Repeat the records below exactly.

■ ■ ■ ■

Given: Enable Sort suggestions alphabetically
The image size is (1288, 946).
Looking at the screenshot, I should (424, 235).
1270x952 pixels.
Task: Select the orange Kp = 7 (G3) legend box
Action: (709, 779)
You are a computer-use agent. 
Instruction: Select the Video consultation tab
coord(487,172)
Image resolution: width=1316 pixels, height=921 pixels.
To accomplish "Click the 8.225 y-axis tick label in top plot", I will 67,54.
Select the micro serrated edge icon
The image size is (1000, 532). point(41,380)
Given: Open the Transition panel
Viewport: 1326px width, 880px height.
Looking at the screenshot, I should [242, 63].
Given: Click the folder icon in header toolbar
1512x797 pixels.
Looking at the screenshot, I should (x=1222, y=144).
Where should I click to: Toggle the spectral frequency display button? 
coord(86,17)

■ ■ ■ ■

**RESPONSE TO THE TASK**.
Given: Enable Sort suggestions alphabetically
The image size is (1288, 946).
Looking at the screenshot, I should (424, 235).
1270x952 pixels.
Task: Select the orange Kp = 7 (G3) legend box
Action: (709, 779)
You are a computer-use agent. 
Instruction: Select the Video consultation tab
coord(487,172)
Image resolution: width=1316 pixels, height=921 pixels.
To accomplish "Click the 8.225 y-axis tick label in top plot", I will 67,54.
Select the micro serrated edge icon
The image size is (1000, 532). point(41,380)
Given: Open the Transition panel
Viewport: 1326px width, 880px height.
Looking at the screenshot, I should [242, 63].
Given: Click the folder icon in header toolbar
1512x797 pixels.
Looking at the screenshot, I should (x=1222, y=144).
Where should I click to: Toggle the spectral frequency display button? 
coord(86,17)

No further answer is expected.